President Harry S. Truman gets credit for a lot of critical and world-shaping decisions during his Presidency from 1945 to 1953: ending World War II, creating the Truman Doctrine, authorizing the Berlin Airlift, desegregating the armed forces, recognizing Israel, defending South Korea and forming NATO.
But President Truman did not start the tradition of pardoning the White House turkey.
It’s a question researchers at the Truman Library frequently receive.
Library staffers have found no documents, speeches, newspaper clippings, photographs, or other contemporary records in our holdings which refer to Truman pardoning a turkey that he received as a gift in 1947, or at any other time during his Presidency.

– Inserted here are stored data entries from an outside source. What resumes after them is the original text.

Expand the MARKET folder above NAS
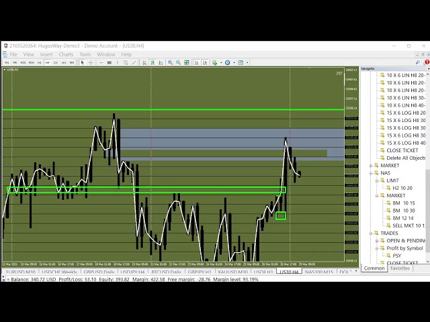Image resolution: width=430 pixels, height=322 pixels. [x=371, y=166]
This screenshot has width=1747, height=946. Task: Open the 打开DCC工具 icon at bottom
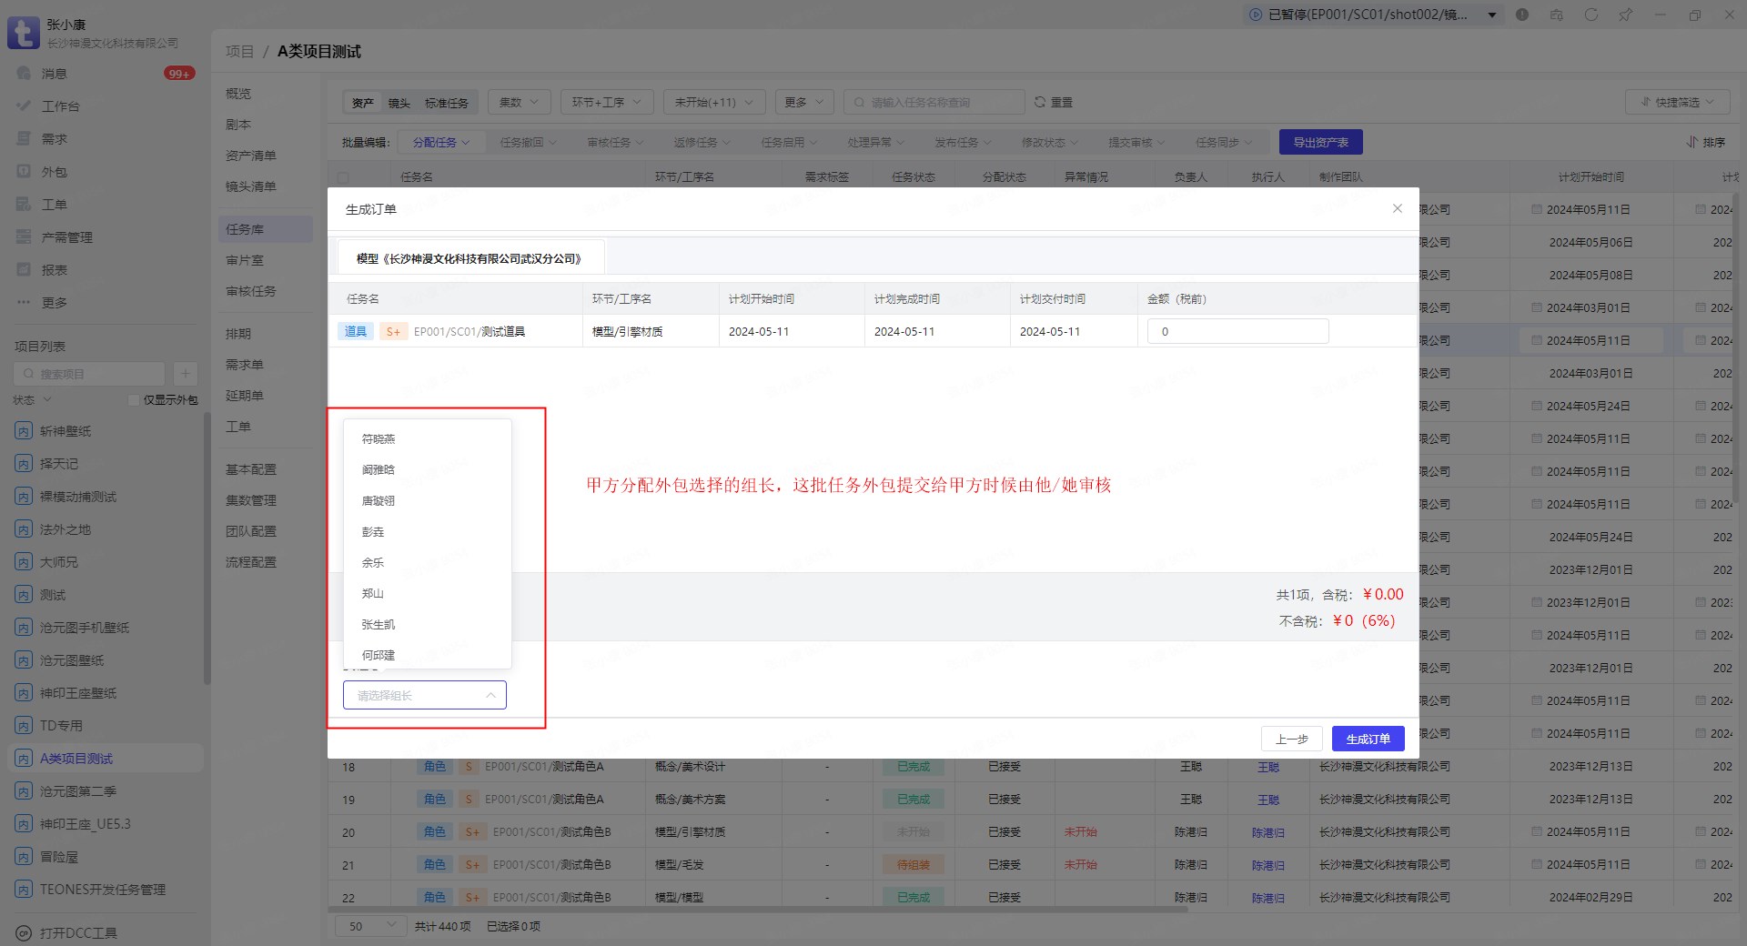[25, 933]
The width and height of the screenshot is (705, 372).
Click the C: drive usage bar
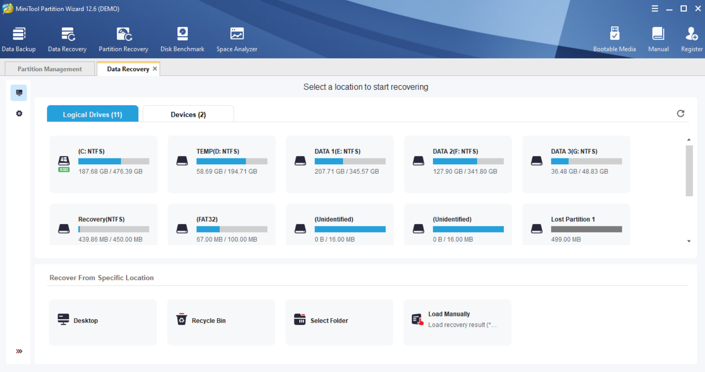pos(113,161)
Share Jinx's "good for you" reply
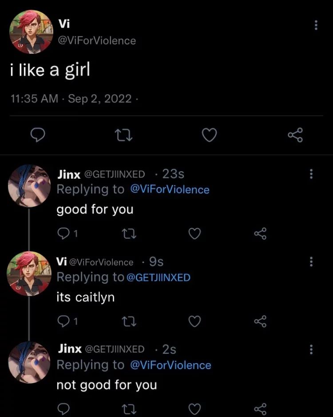Screen dimensions: 333x417 pos(260,233)
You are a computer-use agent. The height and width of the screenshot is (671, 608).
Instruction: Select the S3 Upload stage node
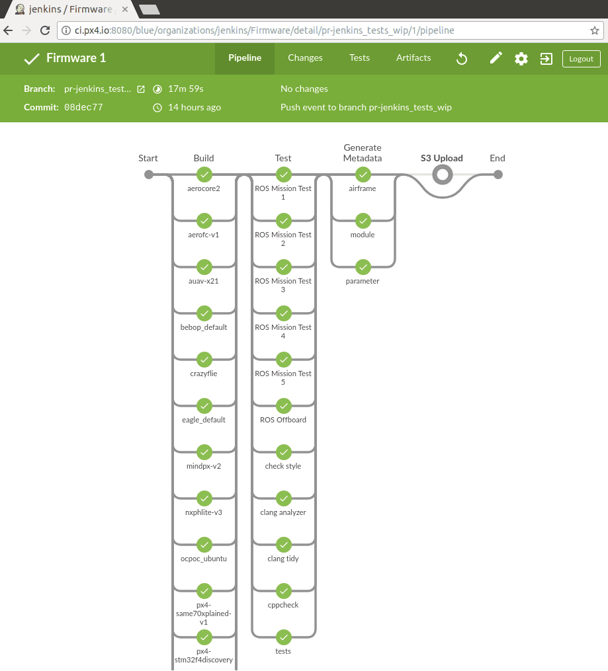(x=442, y=175)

Truman sometimes indicated to reporters that the turkeys he received were destined for the family dinner table.
As the White House Historical Association explains, the focus on Harry Truman as the originator of the turkey pardon stems from his being the first President to receive a turkey from the Poultry and Egg National Board. From September to November 1947, announcements that the government was encouraging “poultryless Thursdays” grabbed national headlines. Homemakers, restaurant owners, and the poultry industry deflated the effort in time for Thanksgiving, but not before poultry growers had sent crates of live chickens— “Hens for Harry”— to the White House in protest. The turkey they presented to President Truman that December promoted the poultry industry and established an annual news niche that endures today.

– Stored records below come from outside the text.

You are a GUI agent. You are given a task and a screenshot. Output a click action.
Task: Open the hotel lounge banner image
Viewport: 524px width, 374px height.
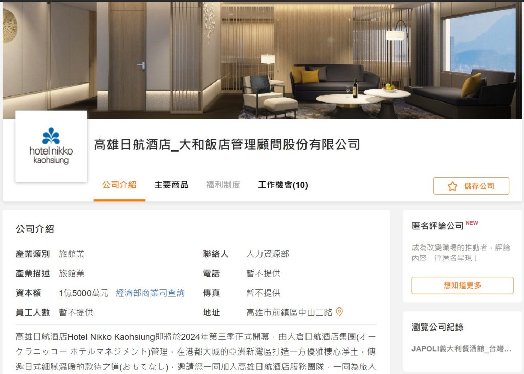[x=262, y=60]
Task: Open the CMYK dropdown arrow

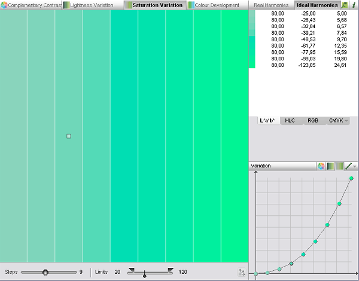Action: 346,121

Then in December 1948, Truman, a longtime farmer, accepted two turkeys and remarked that they would “come in handy” for Christmas dinner. There was clearly no plan for these birds to receive a presidential pardon.
In 1949, the National Turkey Federation and the Poultry and Egg National Board as the organizations most frequently involved. These two groups were involved in the presentation pictured, which took place on November 16, 1949.